# Cohen and Carvalho, 2005

## Citation

Cohen, W. W., & Carvalho, V. (2005). Stacked sequential learning. In Proceedings of the international joint conference on artificial intelligence (IJCAI).

[[1]]

## Summary

This paper introduces a novel schema for stacked sequential learning. Stacked sequential learning is a meta-learning technique that takes an arbitrary base learner and improves its performance by making it aware of nearby examples. In the experiments they have shown that stacked sequential technique improves performance of both sequential (e.g. conditional random field) and non-sequential algorithms. This technique can be applied on any base learner and imposes only a constant overhead in training time.

This technique is evaluated on the problem of recognizing the signature section of an email. The dataset contains 617 emails. Each email is represented by a vector of feature vectors. Each element of this vector is a feature vector for each line of the email. A line is labeled as positive if it is part of the email signature, otherwise it is labeled as negative. Hand-crafted features (e.g. "line is blank") are used to represent each line of the email. The dataset totally contains 33,013 lines which about 10% are labeled as positive. They have also tested their technique on additional segmentation tasks such as classifying lines from FAQ documents, video segmentation, etc.
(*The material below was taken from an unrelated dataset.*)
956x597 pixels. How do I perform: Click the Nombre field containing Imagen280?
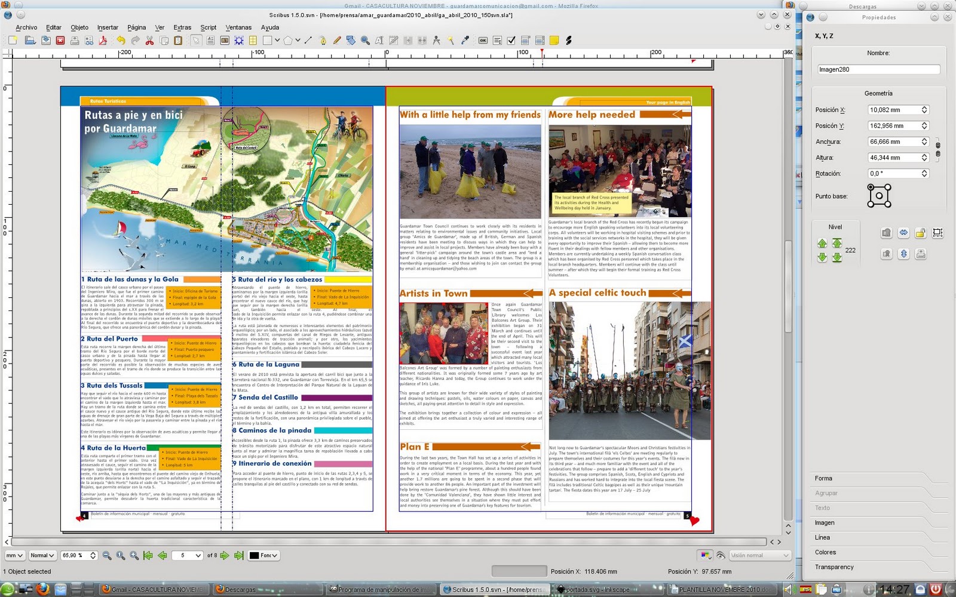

Given a sample S, the algorithm first segments S into K equal-sized disjoint subsets (${\displaystyle S_{1},...,S_{k}}$) and learn K functions ${\displaystyle f_{1},...,f_{k}}$. Each function ${\displaystyle f_{i}}$ is trained on all the data except the i'th subset ${\displaystyle S_{i}}$. We then construct set ${\displaystyle S'=\{(x_{t},y'_{t}):y'_{t}=f_{j}(x_{t})\ and\ x_{t}\in S_{j}\}}$. This is the basis of sequential stacking algorithm. Set ${\displaystyle S'}$ is then used to create a new dataset of extended instances. An extended instance in a simplest case is a vector composed of an instance ${\displaystyle (x_{i},y'_{i-1})}$ where ${\displaystyle y'_{i-1}}$ is the (i-1)-th label in ${\displaystyle y'}$.

In the initial results they have shown that stacked sequential learning can reduce the error of Maximum Entropy (ME) technique from 3.20% to 2.63%. They have also shown that they can achieve error rate of 0.71% by choosing window size of 20 in s-ME technique. Comparing to error rate of CRF which is 1.17% this is a statistically significant improvment.